**Directions for this task:**
Here are the records. Write out exactly the lines between the one holding "cardigan (679, 1833)" and the one holding "Concorsi letterari Musica (37, 2488)", inclusive.

··· Task inputs

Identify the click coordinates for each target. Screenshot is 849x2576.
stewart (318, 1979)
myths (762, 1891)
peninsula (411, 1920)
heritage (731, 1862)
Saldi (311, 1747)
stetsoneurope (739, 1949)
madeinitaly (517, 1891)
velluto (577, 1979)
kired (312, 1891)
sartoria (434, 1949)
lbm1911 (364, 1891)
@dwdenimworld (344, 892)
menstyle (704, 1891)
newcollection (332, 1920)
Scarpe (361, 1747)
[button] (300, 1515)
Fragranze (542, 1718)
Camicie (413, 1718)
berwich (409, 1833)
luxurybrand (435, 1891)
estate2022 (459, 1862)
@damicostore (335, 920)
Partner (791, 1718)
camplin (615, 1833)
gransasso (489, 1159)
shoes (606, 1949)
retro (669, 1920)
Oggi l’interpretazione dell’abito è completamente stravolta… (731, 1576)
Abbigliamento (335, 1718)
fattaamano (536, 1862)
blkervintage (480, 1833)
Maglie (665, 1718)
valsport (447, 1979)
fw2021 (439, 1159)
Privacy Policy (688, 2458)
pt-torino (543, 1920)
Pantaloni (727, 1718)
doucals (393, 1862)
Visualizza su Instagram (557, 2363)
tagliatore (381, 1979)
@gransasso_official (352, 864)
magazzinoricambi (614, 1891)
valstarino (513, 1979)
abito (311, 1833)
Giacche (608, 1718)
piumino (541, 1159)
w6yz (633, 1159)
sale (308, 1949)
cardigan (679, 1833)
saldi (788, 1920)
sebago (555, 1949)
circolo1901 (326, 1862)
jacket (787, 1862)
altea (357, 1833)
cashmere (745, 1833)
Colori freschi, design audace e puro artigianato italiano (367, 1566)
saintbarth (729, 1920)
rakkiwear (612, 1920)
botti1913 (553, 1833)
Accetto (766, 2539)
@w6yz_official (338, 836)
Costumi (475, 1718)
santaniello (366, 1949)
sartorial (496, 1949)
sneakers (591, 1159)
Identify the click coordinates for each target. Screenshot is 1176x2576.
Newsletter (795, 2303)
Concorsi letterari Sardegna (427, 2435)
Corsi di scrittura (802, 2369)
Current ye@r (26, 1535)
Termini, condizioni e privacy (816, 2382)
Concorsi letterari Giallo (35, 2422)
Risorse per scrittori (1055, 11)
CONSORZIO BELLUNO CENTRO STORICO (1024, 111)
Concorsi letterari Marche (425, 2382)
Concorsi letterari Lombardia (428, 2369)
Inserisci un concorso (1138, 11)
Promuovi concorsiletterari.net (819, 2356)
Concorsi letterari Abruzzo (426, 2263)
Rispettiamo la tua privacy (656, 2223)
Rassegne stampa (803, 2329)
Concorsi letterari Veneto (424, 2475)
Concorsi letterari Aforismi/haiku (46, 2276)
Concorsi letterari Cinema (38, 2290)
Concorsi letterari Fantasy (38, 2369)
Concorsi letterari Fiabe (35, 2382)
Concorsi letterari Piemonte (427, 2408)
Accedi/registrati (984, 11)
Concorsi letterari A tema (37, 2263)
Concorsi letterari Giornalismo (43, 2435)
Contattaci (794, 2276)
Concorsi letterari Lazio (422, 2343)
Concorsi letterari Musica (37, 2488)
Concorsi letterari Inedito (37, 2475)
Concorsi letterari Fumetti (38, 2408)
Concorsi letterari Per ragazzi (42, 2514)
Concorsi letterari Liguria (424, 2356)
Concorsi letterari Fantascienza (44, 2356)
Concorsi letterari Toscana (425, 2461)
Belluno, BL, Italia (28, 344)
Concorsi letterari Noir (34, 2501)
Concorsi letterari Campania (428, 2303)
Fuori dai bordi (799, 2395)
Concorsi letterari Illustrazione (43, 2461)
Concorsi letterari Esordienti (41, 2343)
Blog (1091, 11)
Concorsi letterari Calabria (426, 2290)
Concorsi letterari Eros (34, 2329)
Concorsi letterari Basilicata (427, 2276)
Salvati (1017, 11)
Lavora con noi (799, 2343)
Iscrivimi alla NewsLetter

······

**Exercise output:**
cardigan (679, 1833)
saldi (788, 1920)
sebago (555, 1949)
circolo1901 (326, 1862)
jacket (787, 1862)
altea (357, 1833)
cashmere (745, 1833)
Colori freschi, design audace e puro artigianato italiano (367, 1566)
saintbarth (729, 1920)
rakkiwear (612, 1920)
botti1913 (553, 1833)
Accetto (766, 2539)
@w6yz_official (338, 836)
Costumi (475, 1718)
santaniello (366, 1949)
sartorial (496, 1949)
sneakers (591, 1159)
Identify the click coordinates for each target. Screenshot is 1176x2576.
Newsletter (795, 2303)
Concorsi letterari Sardegna (427, 2435)
Corsi di scrittura (802, 2369)
Current ye@r (26, 1535)
Termini, condizioni e privacy (816, 2382)
Concorsi letterari Giallo (35, 2422)
Risorse per scrittori (1055, 11)
CONSORZIO BELLUNO CENTRO STORICO (1024, 111)
Concorsi letterari Marche (425, 2382)
Concorsi letterari Lombardia (428, 2369)
Inserisci un concorso (1138, 11)
Promuovi concorsiletterari.net (819, 2356)
Concorsi letterari Abruzzo (426, 2263)
Rispettiamo la tua privacy (656, 2223)
Rassegne stampa (803, 2329)
Concorsi letterari Veneto (424, 2475)
Concorsi letterari Aforismi/haiku (46, 2276)
Concorsi letterari Cinema (38, 2290)
Concorsi letterari Fantasy (38, 2369)
Concorsi letterari Fiabe (35, 2382)
Concorsi letterari Piemonte (427, 2408)
Accedi/registrati (984, 11)
Concorsi letterari A tema (37, 2263)
Concorsi letterari Giornalismo (43, 2435)
Contattaci (794, 2276)
Concorsi letterari Lazio (422, 2343)
Concorsi letterari Musica (37, 2488)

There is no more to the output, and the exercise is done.